NMR Artist Spotlight: Composer Molly Joyce and the Dollhouse

Emerging New York-based composer Molly Joyce composes and performs regularly with the ensemble Fekta, an eclectic musical group that includes violin, keyboard, electric organ, and bassoon. Molly Joyce shares notes about her work Dollhouse, chats about the importance of networking and social media today, and tells NMR readers what's next for the exciting young composer.

NMR: What made you choose to pursue music? Who are your mentors?
I think when I first chose to pursue music seriously I didn't exactly know why or what exactly made me so attracted to it. 

However, the older I get the more and more I realize that I am truly and honestly addicted to music, sound...  

I am of course addicted to writing music, as it is the easiest and hardest thing I know how to do, which is how I realize now why I have chosen to pursue it as a career and life.

I have been very lucky to have had many amazing and encouraging mentors throughout my career so far. I was born and raised in Pittsburgh, PA and was very fortunate to be surrounded and mentored by great composers in that area such as Mathew Rosenblum, Nancy Galbraith, and Jack Stamp. Since I have moved to New York, I have also been very grateful to be mentored by such composers as Missy Mazzoli and Samuel Adler, and in addition since I have been working for New Amsterdam Records, many composers involved there such as William Brittelle, Judd Greenstein, and Sarah Kirkland Snider have always been very helpful to me.

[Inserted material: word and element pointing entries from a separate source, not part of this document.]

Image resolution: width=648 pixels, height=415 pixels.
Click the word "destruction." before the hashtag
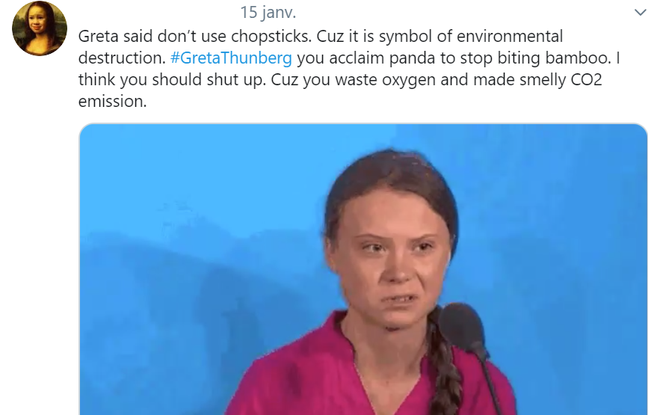pyautogui.click(x=122, y=58)
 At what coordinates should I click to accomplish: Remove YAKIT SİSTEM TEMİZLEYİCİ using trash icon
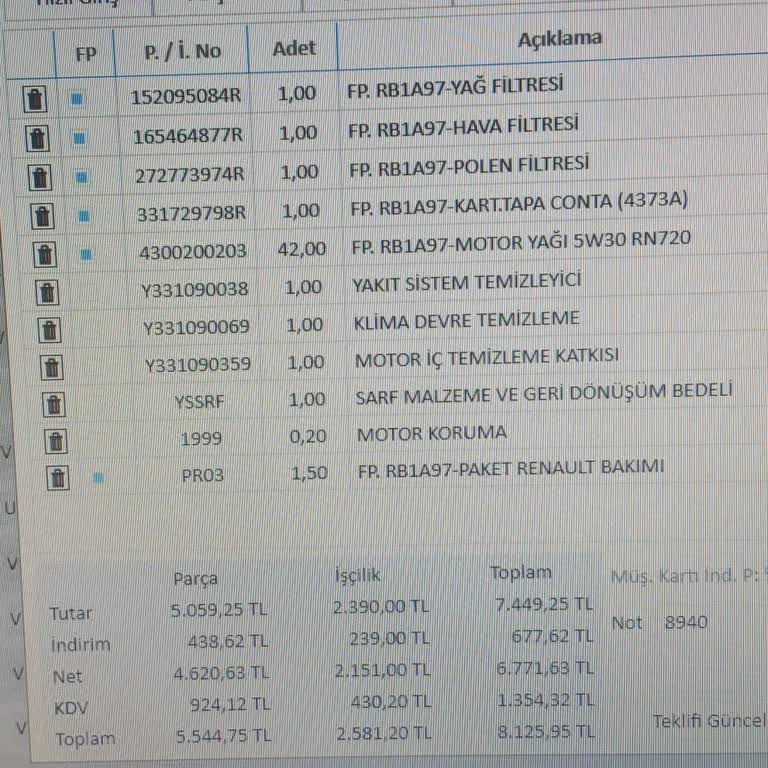tap(47, 292)
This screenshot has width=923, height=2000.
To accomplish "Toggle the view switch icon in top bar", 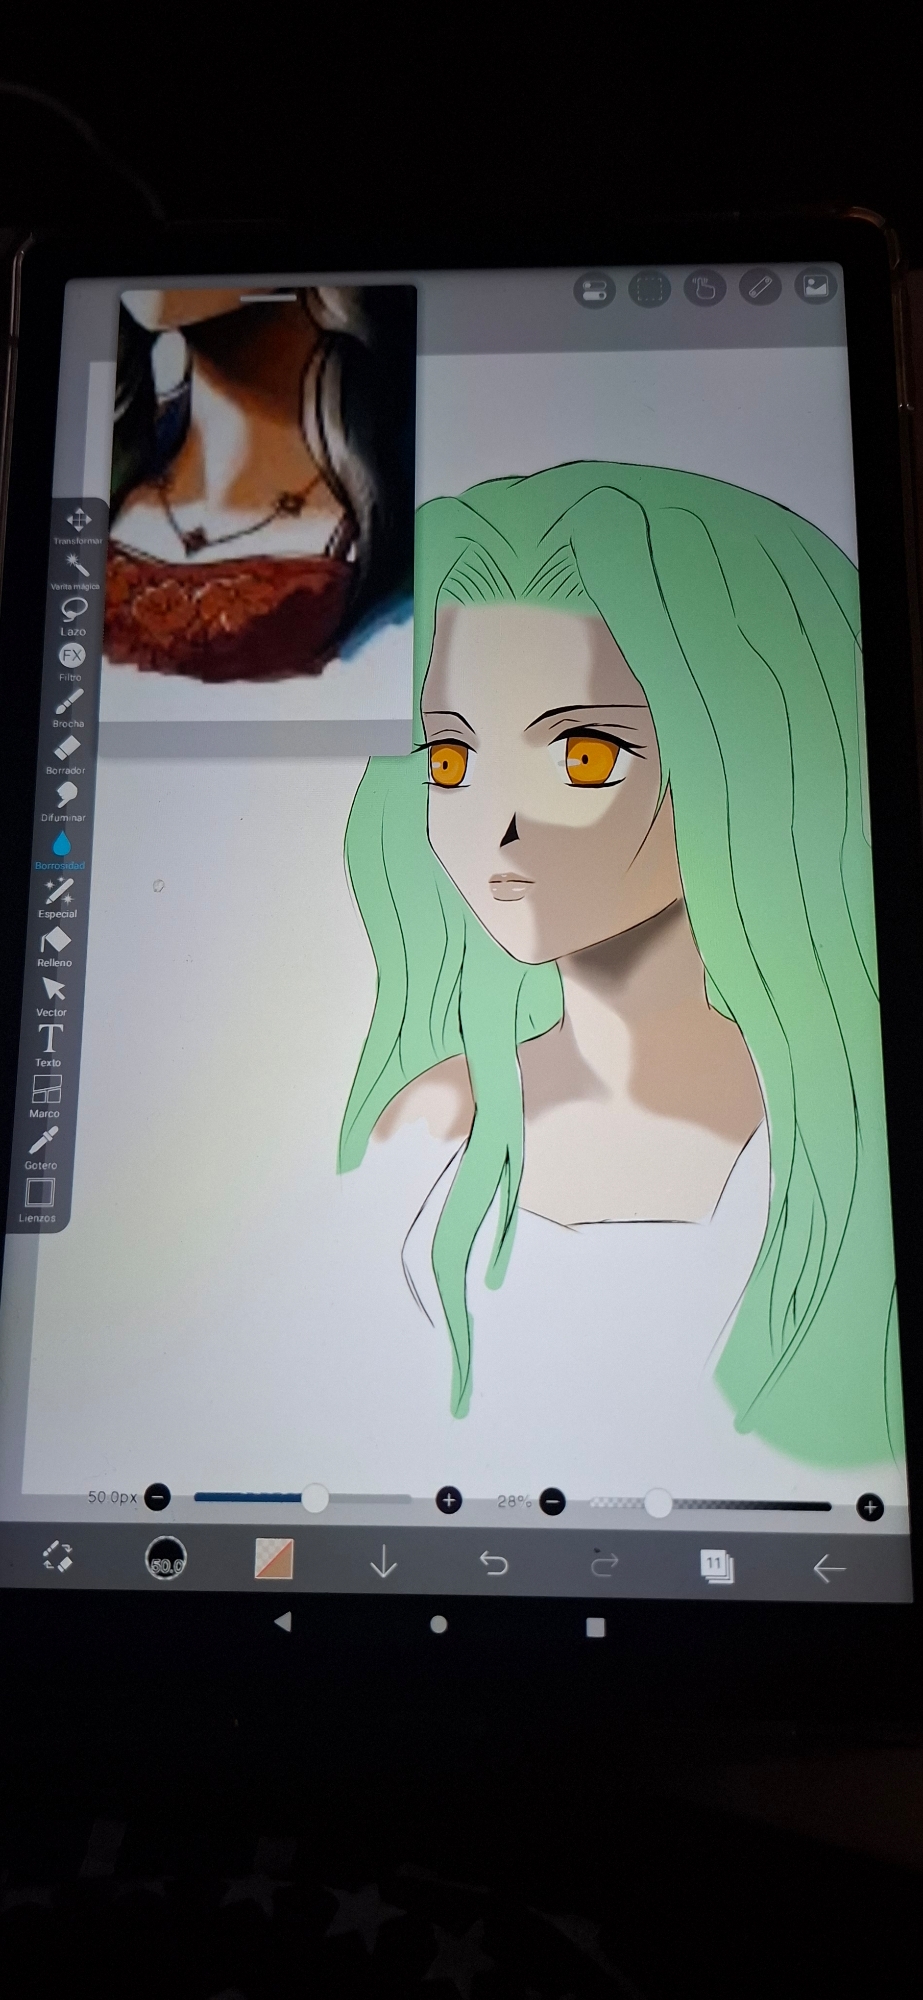I will tap(594, 291).
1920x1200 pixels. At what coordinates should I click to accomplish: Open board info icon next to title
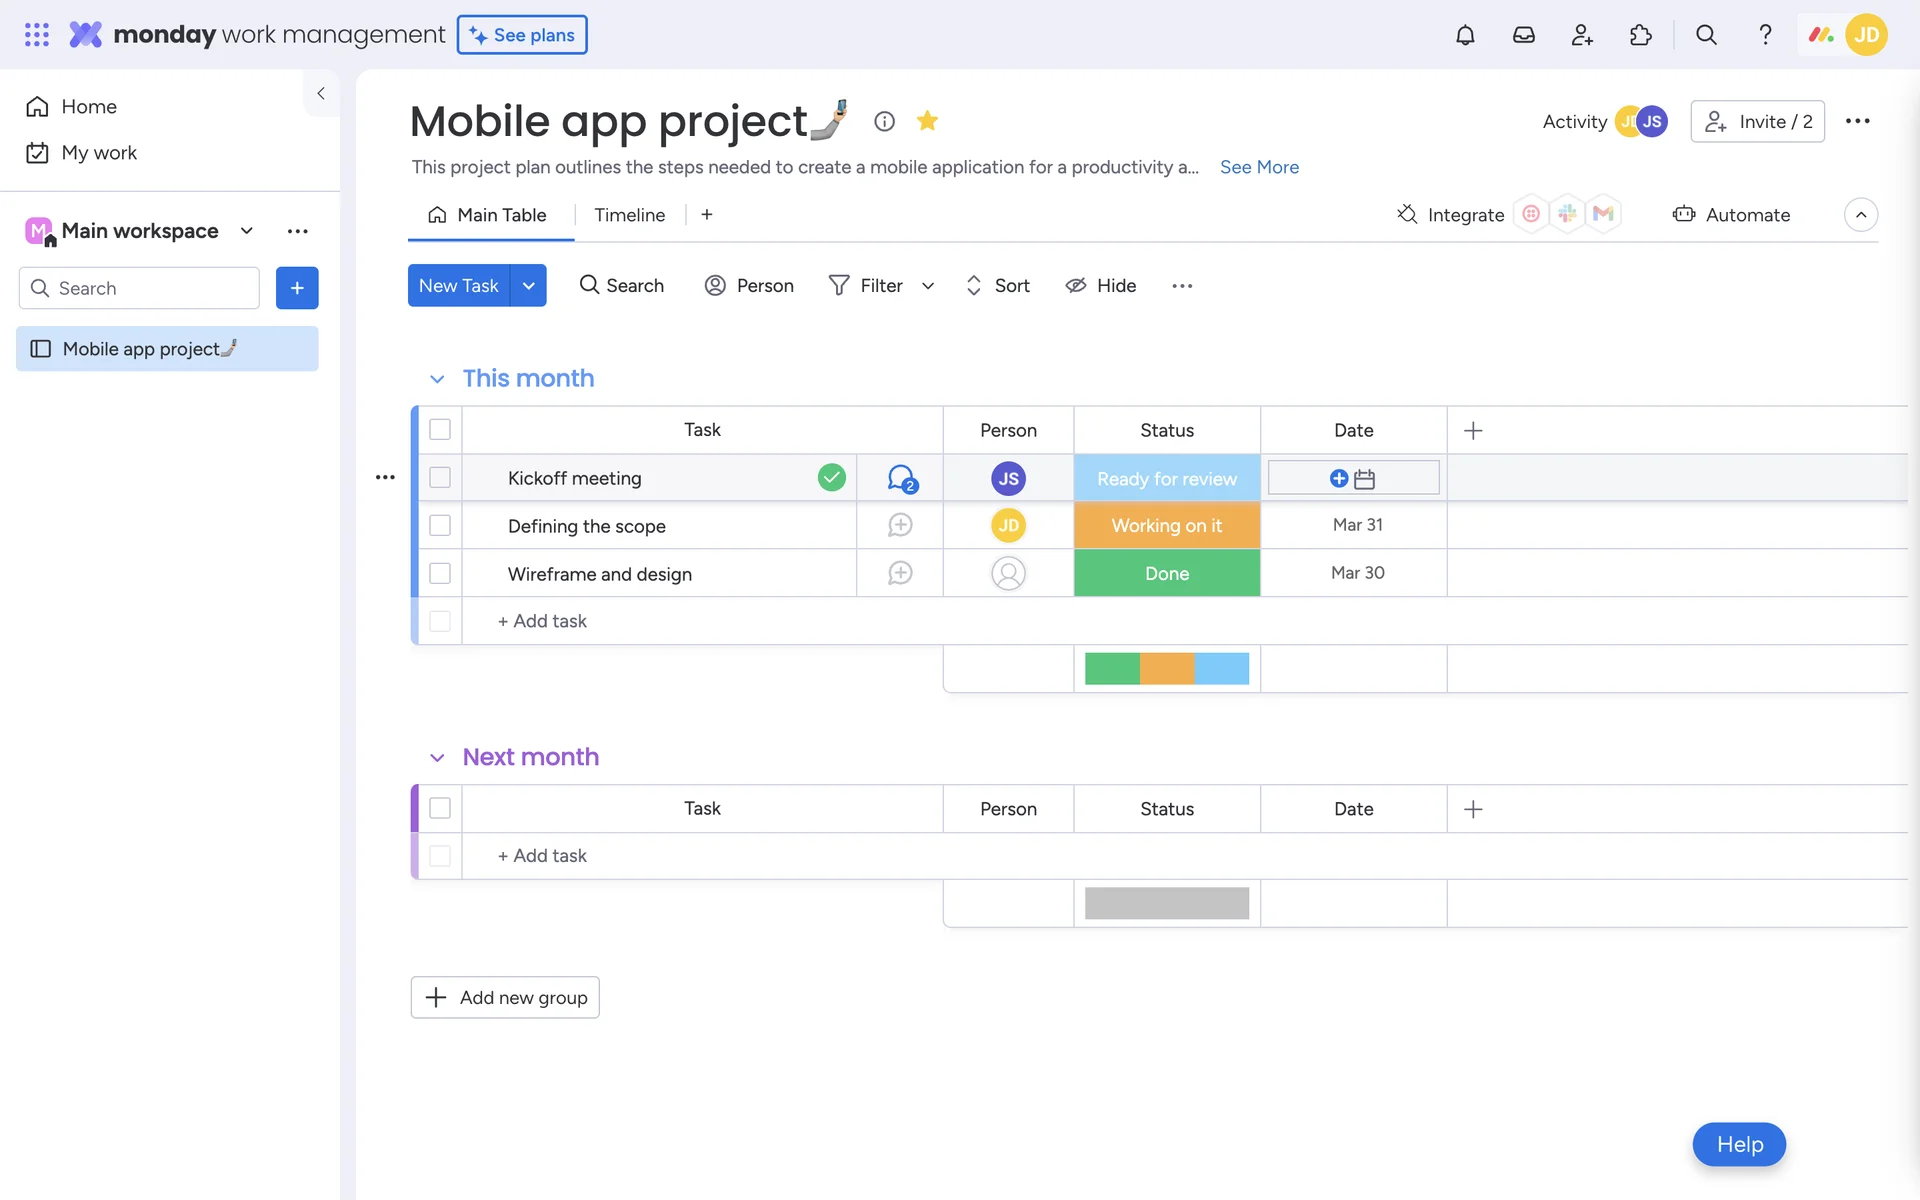coord(884,121)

NMR: Where do you find your inspiration?
I seem to find inspiration from everything and anything these days. I've lately been obsessed with dancing/dance floors and what that might mean musically. I also often find inspiration from other composers and musicians, but I also love all kinds of visual art, dance, and poetry. In addition, I feel that I get a huge source of inspiration from living and interacting with New York City everyday. 

NMR: What inspired your work Dollhouse?
I wrote Dollhouse during the summer after my first year of college, and thus I had many conflicting and reflective thoughts about myself and my choice of career as a composer. I began to think about my life and others' lives as all unique Dollhouses at the core, and how such crucial choices and decisions in our lives are perhaps predictable within our own structured environments while other aspects of our evolving lives aren't foreseeable at all. I reflected upon my journey as a composer, and how integral this creative art is to my daily existence yet how long it has taken me to accept this uncertain, enriching role that I never fully imagined for myself. Through this introspection, I became obsessed with the concept of a Dollhouse, in every implication of this word, and decided to write this piece as my interpretation of such a complex idea.

NMR: Any practical advice for emerging musicians today regarding creativity, performance, marketing?
First, I highly advise lots of networking whenever/wherever possible. You never [know] who is in the room and who can help make things happen for you. 

I feel that the field of music will only progress and advance when there is a community of musicians, composers, etc. advocating for each other out there, and one of the places this starts is with networking.

In addition, I feel that having a website with links for my music, upcoming events, etc. has helped me hugely. It is very effective to have one site where people can go and find out hopefully everything they need to know about a musician. Lastly, I feel that social media is very important in today's music world. It's a great way to network and connect with your fans, and therefore further get exposure for one's music.

NMR: What's in the future for Molly Joyce?
Hopefully lots of music making! I have recently started performing more on my vintage electric chord organ (out of tune, eBay bought - totally vintage) and my keyboard electric organ. I find it very liberating and artistically satisfying to perform my own music solo and with some of best friends. I feel that it helps break down the barrier of who exactly a composer is to an audience, and in addition I feel that it it helps me realize my musical ideas to a greater extent. My group's name is Fekta, and our instrumentation is violin, keyboard, electric organ, and bassoon. We had our first show about a month ago and we will hopefully continue performing in all sorts of venues and places. I also plan on completing commissions and projects for and with various collaborators and performers. As of now I have just finished a piece for members of The Declassified, and am moving on to write a solo violin and electronics piece for the wonderful violinist Adrianna Mateo and her project, {NUE|LUSH}.